**WORK INSTRUCTION:**
Return exactly the span of lines in the following data that opens with the line containing "Одежда/обувь (121, 129)" and closes with the line containing "[М.Видео] (43, 1107)". Include nothing else.
-- DATASET follows --
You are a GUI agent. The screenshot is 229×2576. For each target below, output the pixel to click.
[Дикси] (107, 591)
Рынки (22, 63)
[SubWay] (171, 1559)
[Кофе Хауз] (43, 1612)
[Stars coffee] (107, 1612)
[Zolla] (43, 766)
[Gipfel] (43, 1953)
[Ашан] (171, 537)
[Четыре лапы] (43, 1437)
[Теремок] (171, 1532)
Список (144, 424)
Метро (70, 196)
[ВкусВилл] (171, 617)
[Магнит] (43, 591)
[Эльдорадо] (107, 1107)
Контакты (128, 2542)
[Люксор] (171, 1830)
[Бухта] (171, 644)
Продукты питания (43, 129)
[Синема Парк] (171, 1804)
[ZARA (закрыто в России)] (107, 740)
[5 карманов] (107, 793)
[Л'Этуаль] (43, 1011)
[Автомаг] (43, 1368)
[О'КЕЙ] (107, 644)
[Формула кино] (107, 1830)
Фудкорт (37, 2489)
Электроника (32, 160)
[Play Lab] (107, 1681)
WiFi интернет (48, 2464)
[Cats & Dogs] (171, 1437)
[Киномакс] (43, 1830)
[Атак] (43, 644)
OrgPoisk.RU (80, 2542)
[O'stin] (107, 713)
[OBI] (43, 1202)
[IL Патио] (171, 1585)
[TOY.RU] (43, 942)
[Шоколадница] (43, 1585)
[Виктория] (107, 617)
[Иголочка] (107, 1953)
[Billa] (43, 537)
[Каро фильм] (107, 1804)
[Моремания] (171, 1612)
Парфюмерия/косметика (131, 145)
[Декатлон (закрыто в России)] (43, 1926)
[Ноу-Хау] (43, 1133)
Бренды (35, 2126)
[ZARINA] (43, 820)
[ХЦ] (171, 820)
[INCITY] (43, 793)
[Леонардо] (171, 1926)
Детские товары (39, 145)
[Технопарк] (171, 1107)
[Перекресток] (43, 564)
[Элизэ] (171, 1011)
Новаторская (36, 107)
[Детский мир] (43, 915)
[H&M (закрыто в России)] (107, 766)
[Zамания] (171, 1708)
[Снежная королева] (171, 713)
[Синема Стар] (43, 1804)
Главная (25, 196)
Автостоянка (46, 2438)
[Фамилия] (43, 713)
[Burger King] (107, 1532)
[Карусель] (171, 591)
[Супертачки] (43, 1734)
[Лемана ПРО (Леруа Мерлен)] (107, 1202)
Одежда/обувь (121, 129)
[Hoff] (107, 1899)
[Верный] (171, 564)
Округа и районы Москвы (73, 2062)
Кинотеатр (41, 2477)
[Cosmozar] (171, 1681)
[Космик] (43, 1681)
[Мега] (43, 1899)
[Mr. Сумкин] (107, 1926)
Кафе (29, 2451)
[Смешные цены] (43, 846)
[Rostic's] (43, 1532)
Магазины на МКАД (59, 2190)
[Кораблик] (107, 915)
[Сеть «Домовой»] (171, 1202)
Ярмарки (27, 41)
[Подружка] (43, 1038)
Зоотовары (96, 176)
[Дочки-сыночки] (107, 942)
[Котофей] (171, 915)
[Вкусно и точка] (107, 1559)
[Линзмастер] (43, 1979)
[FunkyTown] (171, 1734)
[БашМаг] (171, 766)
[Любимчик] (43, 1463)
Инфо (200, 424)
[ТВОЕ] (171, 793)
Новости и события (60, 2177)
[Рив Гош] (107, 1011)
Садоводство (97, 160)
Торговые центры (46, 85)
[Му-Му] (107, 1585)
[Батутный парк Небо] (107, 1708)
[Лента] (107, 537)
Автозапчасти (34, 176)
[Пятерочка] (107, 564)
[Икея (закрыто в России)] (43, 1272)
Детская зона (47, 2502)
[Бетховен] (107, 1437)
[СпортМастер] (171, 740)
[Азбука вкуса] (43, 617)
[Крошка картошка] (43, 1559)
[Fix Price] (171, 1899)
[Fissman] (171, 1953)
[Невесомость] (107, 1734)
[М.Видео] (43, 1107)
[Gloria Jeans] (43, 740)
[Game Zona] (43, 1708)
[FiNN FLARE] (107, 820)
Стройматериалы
-- DATASET concluded --
**RESULT OF THIS EXERCISE:**
Одежда/обувь (121, 129)
[Hoff] (107, 1899)
[Верный] (171, 564)
Округа и районы Москвы (73, 2062)
Кинотеатр (41, 2477)
[Cosmozar] (171, 1681)
[Космик] (43, 1681)
[Мега] (43, 1899)
[Mr. Сумкин] (107, 1926)
Кафе (29, 2451)
[Смешные цены] (43, 846)
[Rostic's] (43, 1532)
Магазины на МКАД (59, 2190)
[Кораблик] (107, 915)
[Сеть «Домовой»] (171, 1202)
Ярмарки (27, 41)
[Подружка] (43, 1038)
Зоотовары (96, 176)
[Дочки-сыночки] (107, 942)
[Котофей] (171, 915)
[Вкусно и точка] (107, 1559)
[Линзмастер] (43, 1979)
[FunkyTown] (171, 1734)
[БашМаг] (171, 766)
[Любимчик] (43, 1463)
Инфо (200, 424)
[ТВОЕ] (171, 793)
Новости и события (60, 2177)
[Рив Гош] (107, 1011)
Садоводство (97, 160)
Торговые центры (46, 85)
[Му-Му] (107, 1585)
[Батутный парк Небо] (107, 1708)
[Лента] (107, 537)
Автозапчасти (34, 176)
[Пятерочка] (107, 564)
[Икея (закрыто в России)] (43, 1272)
Детская зона (47, 2502)
[Бетховен] (107, 1437)
[СпортМастер] (171, 740)
[Азбука вкуса] (43, 617)
[Крошка картошка] (43, 1559)
[Fix Price] (171, 1899)
[Fissman] (171, 1953)
[Невесомость] (107, 1734)
[М.Видео] (43, 1107)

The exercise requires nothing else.